Nos Estados Unidos temos até o sobrevivente designado (designated survivor), como registra uma famosa série de TV: um ministro fica em um lugar secreto e seguro quando o presidente, o vice-presidente e os outros ministros participam de algum evento simultaneamente. Isso serve para proteção. No caso de alguma tragédia coletiva ou ataque terrorista, o designated survivor é alguém para reconstruir o país.
Superando a instabilidade
Por mais incrível que possa parecer, o papel do vice, usado em composição política de chapas candidatas, acabou se tornando em um ambiente de instabilidade. Um impeachment ou uma morte prematura alteram toda a lógica de poder. A cada dia que passa, essa situação terá mais influência no processo político.
É difícil até para os candidatos favoritos escolherem os seus companheiros de chapa. Fica o medo de que esse companheiro possa atuar para a sua futura desestabilização política e acabe tomando o seu lugar. A mudança que impede a sucessão do titular pelo vice acaba com esse componente de conspiração, ou no mínimo de torcida pelo infortúnio do companheiro de chapa.
O tal “superpedido” de impeachment protocolado na Câmara por oposicionistas e ex-aliados do governo mostra o quanto isso é grave. Diferentemente do que ocorreu com Dilma Rousseff, não há qualquer acusação de um efetivo e comprovado crime de responsabilidade. A base do pedido está em opiniões externadas pelo presidente. Essa instabilidade criada por achar que o impeachment é a solução para resolver uma situação política só serve para referendar a dificuldade de se escolher um vice para uma chapa.

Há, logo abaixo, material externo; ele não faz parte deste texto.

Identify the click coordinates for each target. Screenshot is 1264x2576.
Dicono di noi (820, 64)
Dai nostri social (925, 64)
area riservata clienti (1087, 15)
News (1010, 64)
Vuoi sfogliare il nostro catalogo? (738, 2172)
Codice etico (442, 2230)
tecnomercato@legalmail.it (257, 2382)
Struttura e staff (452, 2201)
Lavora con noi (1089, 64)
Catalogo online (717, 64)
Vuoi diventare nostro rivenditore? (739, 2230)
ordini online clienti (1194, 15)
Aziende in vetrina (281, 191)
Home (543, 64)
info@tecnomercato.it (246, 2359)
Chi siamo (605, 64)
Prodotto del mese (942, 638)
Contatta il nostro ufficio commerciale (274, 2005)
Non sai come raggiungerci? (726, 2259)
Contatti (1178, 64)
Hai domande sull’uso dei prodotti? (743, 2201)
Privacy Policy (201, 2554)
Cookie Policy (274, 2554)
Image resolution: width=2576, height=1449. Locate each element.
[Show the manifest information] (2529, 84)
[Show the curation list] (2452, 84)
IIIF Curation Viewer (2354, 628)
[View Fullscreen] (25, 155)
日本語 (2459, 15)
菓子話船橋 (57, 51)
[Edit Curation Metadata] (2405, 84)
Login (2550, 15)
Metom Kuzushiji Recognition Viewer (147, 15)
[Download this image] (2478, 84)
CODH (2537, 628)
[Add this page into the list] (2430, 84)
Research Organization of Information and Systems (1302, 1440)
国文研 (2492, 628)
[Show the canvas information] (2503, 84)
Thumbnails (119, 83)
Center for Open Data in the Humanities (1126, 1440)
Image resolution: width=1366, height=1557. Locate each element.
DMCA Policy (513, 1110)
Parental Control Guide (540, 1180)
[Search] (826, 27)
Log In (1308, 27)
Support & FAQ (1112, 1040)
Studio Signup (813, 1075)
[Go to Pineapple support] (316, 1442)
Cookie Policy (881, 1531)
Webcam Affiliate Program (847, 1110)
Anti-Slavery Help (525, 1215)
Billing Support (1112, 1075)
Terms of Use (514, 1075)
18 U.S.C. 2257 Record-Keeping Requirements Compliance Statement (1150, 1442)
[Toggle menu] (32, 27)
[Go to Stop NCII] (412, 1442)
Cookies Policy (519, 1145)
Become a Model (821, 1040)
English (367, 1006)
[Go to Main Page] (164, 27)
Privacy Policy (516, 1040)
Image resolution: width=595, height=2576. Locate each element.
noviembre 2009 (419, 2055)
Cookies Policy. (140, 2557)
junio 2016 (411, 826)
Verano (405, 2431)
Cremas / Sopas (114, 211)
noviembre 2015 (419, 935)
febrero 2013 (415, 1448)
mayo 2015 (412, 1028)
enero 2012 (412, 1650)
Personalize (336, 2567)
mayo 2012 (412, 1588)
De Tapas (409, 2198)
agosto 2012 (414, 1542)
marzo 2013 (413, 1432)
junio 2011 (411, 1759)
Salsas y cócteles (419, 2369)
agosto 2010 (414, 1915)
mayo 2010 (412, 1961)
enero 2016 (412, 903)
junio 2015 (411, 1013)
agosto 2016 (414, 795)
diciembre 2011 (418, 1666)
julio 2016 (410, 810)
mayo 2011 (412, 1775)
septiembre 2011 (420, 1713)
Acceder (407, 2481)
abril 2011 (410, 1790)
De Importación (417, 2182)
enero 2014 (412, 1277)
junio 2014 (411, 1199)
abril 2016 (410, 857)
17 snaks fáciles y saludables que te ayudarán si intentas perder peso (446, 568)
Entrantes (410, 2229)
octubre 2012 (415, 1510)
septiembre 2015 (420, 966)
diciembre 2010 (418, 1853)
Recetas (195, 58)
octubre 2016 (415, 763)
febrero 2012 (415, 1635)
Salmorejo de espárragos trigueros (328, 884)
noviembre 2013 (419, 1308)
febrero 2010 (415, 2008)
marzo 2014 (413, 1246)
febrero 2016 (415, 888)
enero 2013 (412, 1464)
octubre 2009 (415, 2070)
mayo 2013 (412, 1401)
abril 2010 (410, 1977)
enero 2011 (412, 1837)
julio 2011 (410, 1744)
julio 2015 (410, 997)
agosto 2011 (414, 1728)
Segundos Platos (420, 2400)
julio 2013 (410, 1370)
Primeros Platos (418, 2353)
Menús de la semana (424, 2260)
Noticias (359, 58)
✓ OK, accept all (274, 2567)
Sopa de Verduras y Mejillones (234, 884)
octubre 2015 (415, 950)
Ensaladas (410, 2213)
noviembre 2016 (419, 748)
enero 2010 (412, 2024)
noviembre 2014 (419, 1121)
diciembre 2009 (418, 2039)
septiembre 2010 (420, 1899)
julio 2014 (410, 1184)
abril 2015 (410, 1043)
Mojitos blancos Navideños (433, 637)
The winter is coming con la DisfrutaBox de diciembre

Mas, de qualquer forma, o melhor para todos é acabar com o cargo de vice. Além de economizar um caminhão de dinheiro dos cofres públicos, evitará que sejamos brindados com governos de pouco lastro de legitimidade –em alguns casos, medíocres– de vices que não foram eleitos, mas que acabaram com o poder em seu colo, seja pelo infortúnio, seja por sua atuação política visando a impedir aquele que foi o seu cabeça de chapa.